In other words, the report makes no recommendation about how to reduce costs, only about how to tell the public in advance that costs will be unaffordably high.
Why are these reports so bad?
This is not the first time a serious group releases an incurious study of American construction costs. What gives?
I suspect the answer has to be a combination of the following problems:
- Reform factions often have a lot of internal ideas about how to improve things based on what they already know. They will cite new information if they feel like they must do so to save face, but they will not let new evidence change their conclusions. A little knowledge can be dangerous.
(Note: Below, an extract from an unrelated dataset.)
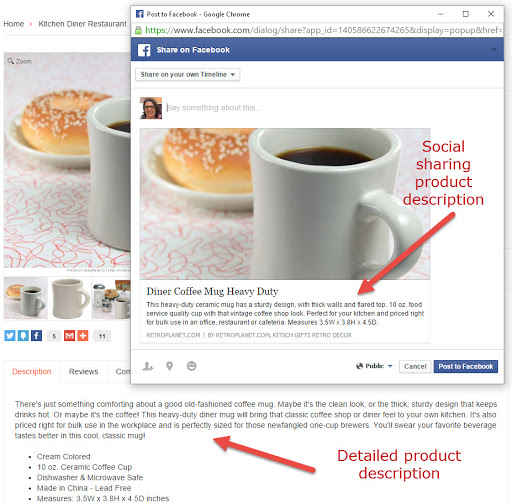The height and width of the screenshot is (504, 512).
Task: Select the Description tab
Action: [x=32, y=372]
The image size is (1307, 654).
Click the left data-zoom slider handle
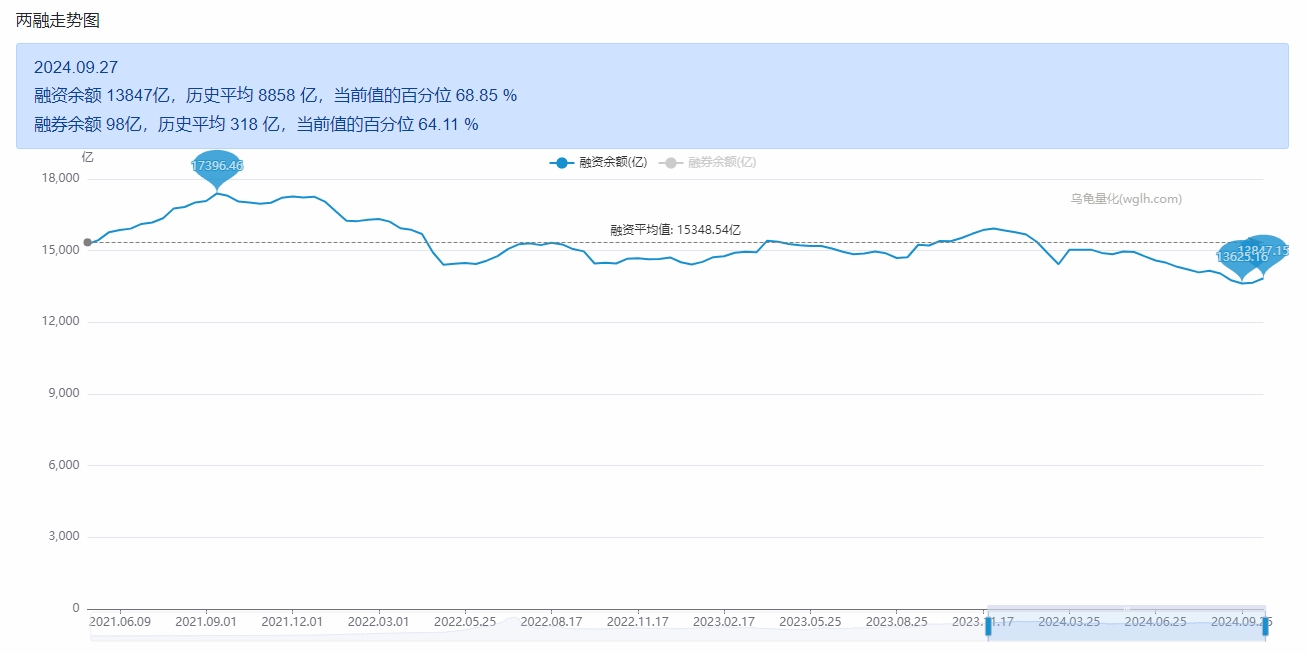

- Finding information from outside the US, especially outside the English-speaking world, puts Americans (and Canadians) at a disadvantage. They know few to no foreigners, have little experience with cities abroad except as tourists, and do not speak foreign languages. Even when machine translation is decently accurate, which it is in the engineering literature in European languages, they are intimidated by the idea of dealing with non-English material. The process of learning is humbling, and some people prefer to remain proud and ignorant.
- Open-ended analysis does not always lend itself to easy explanations or easy solutions. Even when solutions do present themselves, they may not flatter the people in power. Ten years ago I did not think senior management at American transit organs should be fired; today I think mass layoffs of the top brass, especially the political appointees, are somewhere between very useful and essential.
All three problems interact. For example, senior management is even less likely to be multilingual than junior staffers, who may be second-generation immigrant heritage speakers of a foreign language; thus, anything relying on foreign material disempowers the high-ups in favor of up-and-comers. The quick-and-easy-and-wrong solutions reformists seize upon if they find a little bit of knowledge let outfits like the GAO feel more powerful without actually challenging any obstructive politician or interest group, and if those solutions fail, they can always keep churning reports about implementation.
Last year, I did not know whether the GAO was capable of providing a blueprint for improving American infrastructure at lower cost. I assumed good faith because I had no reason not to. With this report, it is clear to me as well as to other observers of American public transit that the GAO is not so capable. Instead of doing what was in the country’s best interest, the people who commissioned and wrote the report delivered the minimal product that would get them kudos from superiors who do not know any better. They could have learned, or made a serious effort to learn, but that might challenge their assumptions or those of the high political echelons, and thus they preferred to say nothing and propose to do nothing.